### EXERCISE DETAILS:
Edit the records from the line that contains "Given: Click the" down to the line that contains "Looking at the", both included, so that "stacked books" becomes "open book" and all else stays unchanged. Omit the pictures from your answer.

### DATA LINES:
** BEGIN **

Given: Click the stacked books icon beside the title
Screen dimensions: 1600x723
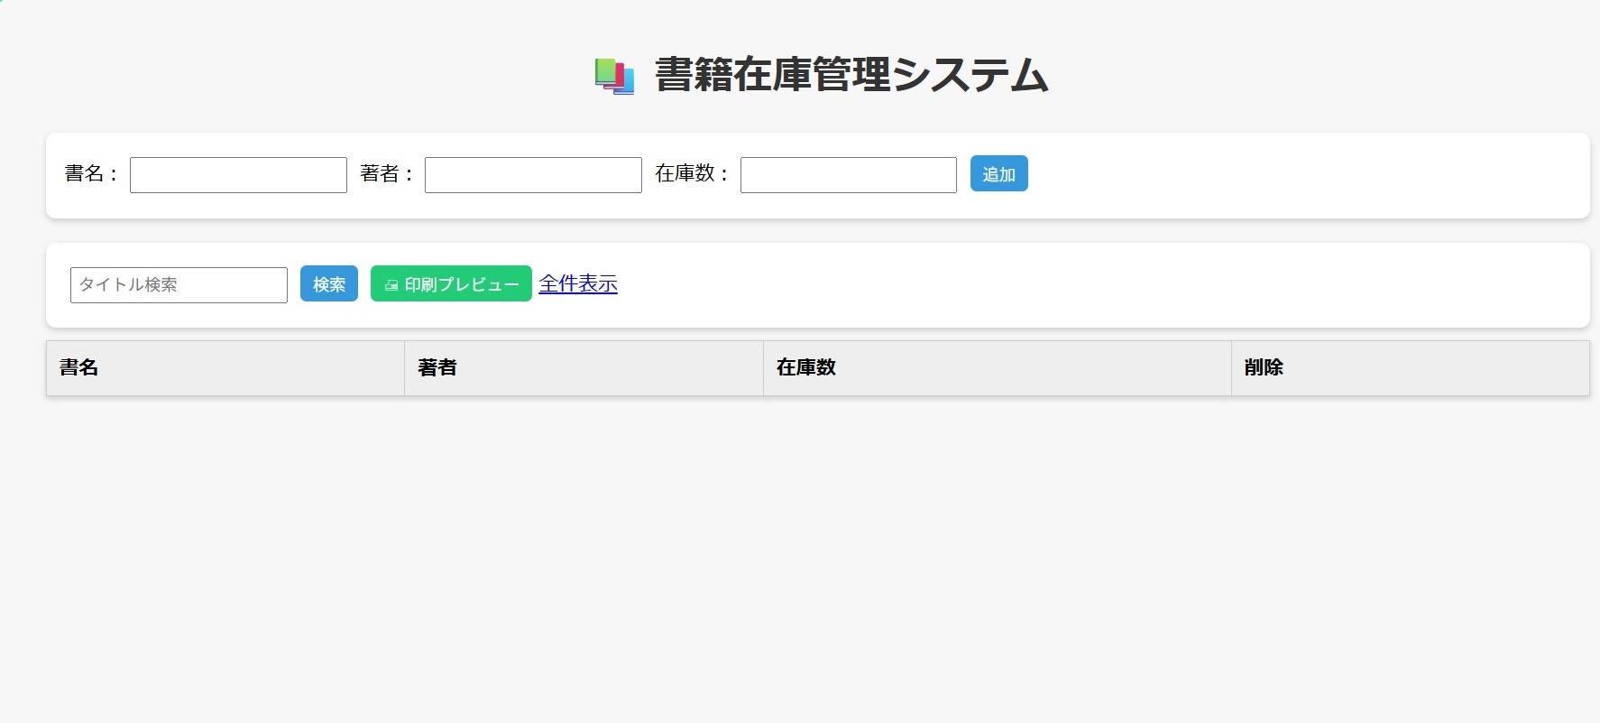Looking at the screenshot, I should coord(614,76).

** END **
** BEGIN **

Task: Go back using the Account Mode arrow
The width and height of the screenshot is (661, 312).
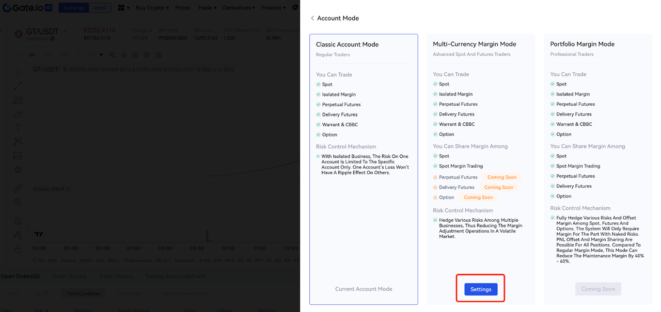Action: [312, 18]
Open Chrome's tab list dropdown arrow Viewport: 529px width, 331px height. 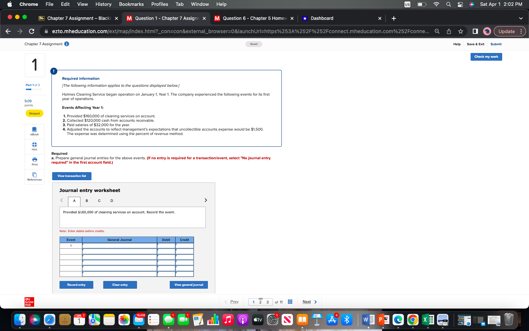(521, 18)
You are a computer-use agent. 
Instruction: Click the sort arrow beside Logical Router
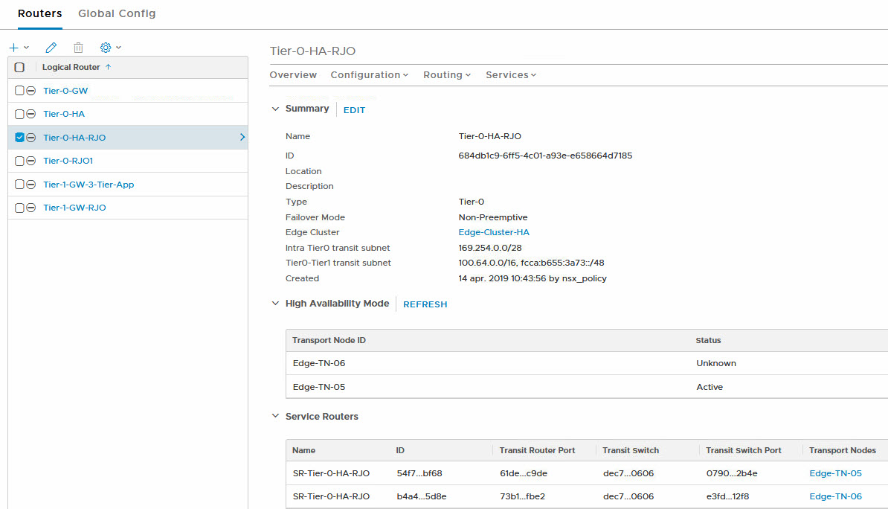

** END **

### SOLUTION BELOW:
Given: Click the open book icon beside the title
Screen dimensions: 1600x723
Looking at the screenshot, I should coord(614,76).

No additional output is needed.